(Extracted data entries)

--- START ---

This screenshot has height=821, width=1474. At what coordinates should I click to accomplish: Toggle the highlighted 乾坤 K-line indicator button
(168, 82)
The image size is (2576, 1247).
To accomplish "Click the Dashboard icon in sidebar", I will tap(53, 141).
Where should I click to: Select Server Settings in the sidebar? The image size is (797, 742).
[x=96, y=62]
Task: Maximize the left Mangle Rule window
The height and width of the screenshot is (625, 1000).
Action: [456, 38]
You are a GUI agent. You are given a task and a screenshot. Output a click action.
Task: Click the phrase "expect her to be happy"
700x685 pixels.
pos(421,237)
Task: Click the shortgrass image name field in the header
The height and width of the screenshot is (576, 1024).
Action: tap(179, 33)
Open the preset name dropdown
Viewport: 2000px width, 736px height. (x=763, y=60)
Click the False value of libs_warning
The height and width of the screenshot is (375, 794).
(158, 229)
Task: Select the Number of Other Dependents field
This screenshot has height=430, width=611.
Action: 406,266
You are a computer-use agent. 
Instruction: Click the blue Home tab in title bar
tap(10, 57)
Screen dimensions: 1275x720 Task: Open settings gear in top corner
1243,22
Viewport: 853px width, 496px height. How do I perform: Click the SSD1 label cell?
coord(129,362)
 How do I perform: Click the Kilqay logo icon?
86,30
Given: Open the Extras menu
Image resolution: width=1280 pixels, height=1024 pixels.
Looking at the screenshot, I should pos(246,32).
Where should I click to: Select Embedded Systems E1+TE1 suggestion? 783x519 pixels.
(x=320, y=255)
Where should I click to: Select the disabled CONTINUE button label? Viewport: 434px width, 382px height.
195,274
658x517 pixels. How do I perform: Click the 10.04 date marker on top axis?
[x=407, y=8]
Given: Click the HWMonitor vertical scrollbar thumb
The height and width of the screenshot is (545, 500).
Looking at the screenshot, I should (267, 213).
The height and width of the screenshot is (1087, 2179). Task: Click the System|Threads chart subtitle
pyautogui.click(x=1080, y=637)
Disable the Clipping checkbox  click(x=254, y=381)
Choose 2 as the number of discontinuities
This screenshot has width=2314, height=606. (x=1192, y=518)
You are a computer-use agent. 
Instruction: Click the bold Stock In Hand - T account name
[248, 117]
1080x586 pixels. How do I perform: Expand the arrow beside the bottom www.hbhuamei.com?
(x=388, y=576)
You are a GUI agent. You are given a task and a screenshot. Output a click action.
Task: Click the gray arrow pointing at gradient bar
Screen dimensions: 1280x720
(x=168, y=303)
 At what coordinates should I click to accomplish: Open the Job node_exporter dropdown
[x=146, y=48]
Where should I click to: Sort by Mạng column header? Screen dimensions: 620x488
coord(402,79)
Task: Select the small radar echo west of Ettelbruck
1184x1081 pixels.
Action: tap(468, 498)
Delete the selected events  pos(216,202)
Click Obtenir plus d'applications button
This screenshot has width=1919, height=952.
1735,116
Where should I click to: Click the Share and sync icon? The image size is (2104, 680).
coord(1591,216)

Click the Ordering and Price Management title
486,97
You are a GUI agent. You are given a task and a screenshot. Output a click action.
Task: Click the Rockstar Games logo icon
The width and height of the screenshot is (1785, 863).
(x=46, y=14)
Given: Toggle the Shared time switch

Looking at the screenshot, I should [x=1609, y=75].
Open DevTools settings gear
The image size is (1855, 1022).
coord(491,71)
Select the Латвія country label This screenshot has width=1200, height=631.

--- END ---

*WORK TASK:* Retype the data in full and match it exactly.

*REPLY:*
This screenshot has height=821, width=1474. At what coordinates should I click to accomplish: Toggle the highlighted 乾坤 K-line indicator button
(168, 82)
The image size is (2576, 1247).
To accomplish "Click the Dashboard icon in sidebar", I will tap(53, 141).
Where should I click to: Select Server Settings in the sidebar? The image size is (797, 742).
[x=96, y=62]
Task: Maximize the left Mangle Rule window
The height and width of the screenshot is (625, 1000).
Action: [456, 38]
You are a GUI agent. You are given a task and a screenshot. Output a click action.
Task: Click the phrase "expect her to be happy"
700x685 pixels.
pos(421,237)
Task: Click the shortgrass image name field in the header
The height and width of the screenshot is (576, 1024).
Action: tap(179, 33)
Open the preset name dropdown
Viewport: 2000px width, 736px height. (x=763, y=60)
Click the False value of libs_warning
The height and width of the screenshot is (375, 794).
(158, 229)
Task: Select the Number of Other Dependents field
This screenshot has height=430, width=611.
Action: 406,266
You are a computer-use agent. 
Instruction: Click the blue Home tab in title bar
tap(10, 57)
Screen dimensions: 1275x720 Task: Open settings gear in top corner
1243,22
Viewport: 853px width, 496px height. How do I perform: Click the SSD1 label cell?
coord(129,362)
 How do I perform: Click the Kilqay logo icon?
86,30
Given: Open the Extras menu
Image resolution: width=1280 pixels, height=1024 pixels.
Looking at the screenshot, I should pos(246,32).
Where should I click to: Select Embedded Systems E1+TE1 suggestion? 783x519 pixels.
(x=320, y=255)
Where should I click to: Select the disabled CONTINUE button label? Viewport: 434px width, 382px height.
195,274
658x517 pixels. How do I perform: Click the 10.04 date marker on top axis?
[x=407, y=8]
Given: Click the HWMonitor vertical scrollbar thumb
The height and width of the screenshot is (545, 500).
Looking at the screenshot, I should (267, 213).
The height and width of the screenshot is (1087, 2179). Task: Click the System|Threads chart subtitle
pyautogui.click(x=1080, y=637)
Disable the Clipping checkbox  click(x=254, y=381)
Choose 2 as the number of discontinuities
This screenshot has width=2314, height=606. (x=1192, y=518)
You are a computer-use agent. 
Instruction: Click the bold Stock In Hand - T account name
[248, 117]
1080x586 pixels. How do I perform: Expand the arrow beside the bottom www.hbhuamei.com?
(x=388, y=576)
You are a GUI agent. You are given a task and a screenshot. Output a click action.
Task: Click the gray arrow pointing at gradient bar
Screen dimensions: 1280x720
(x=168, y=303)
 At what coordinates should I click to accomplish: Open the Job node_exporter dropdown
[x=146, y=48]
Where should I click to: Sort by Mạng column header? Screen dimensions: 620x488
coord(402,79)
Task: Select the small radar echo west of Ettelbruck
1184x1081 pixels.
Action: tap(468, 498)
Delete the selected events  pos(216,202)
Click Obtenir plus d'applications button
This screenshot has width=1919, height=952.
1735,116
Where should I click to: Click the Share and sync icon? The image size is (2104, 680).
coord(1591,216)

Click the Ordering and Price Management title
486,97
You are a GUI agent. You are given a task and a screenshot. Output a click action.
Task: Click the Rockstar Games logo icon
The width and height of the screenshot is (1785, 863).
(x=46, y=14)
Given: Toggle the Shared time switch

Looking at the screenshot, I should [x=1609, y=75].
Open DevTools settings gear
The image size is (1855, 1022).
coord(491,71)
Select the Латвія country label This screenshot has width=1200, height=631.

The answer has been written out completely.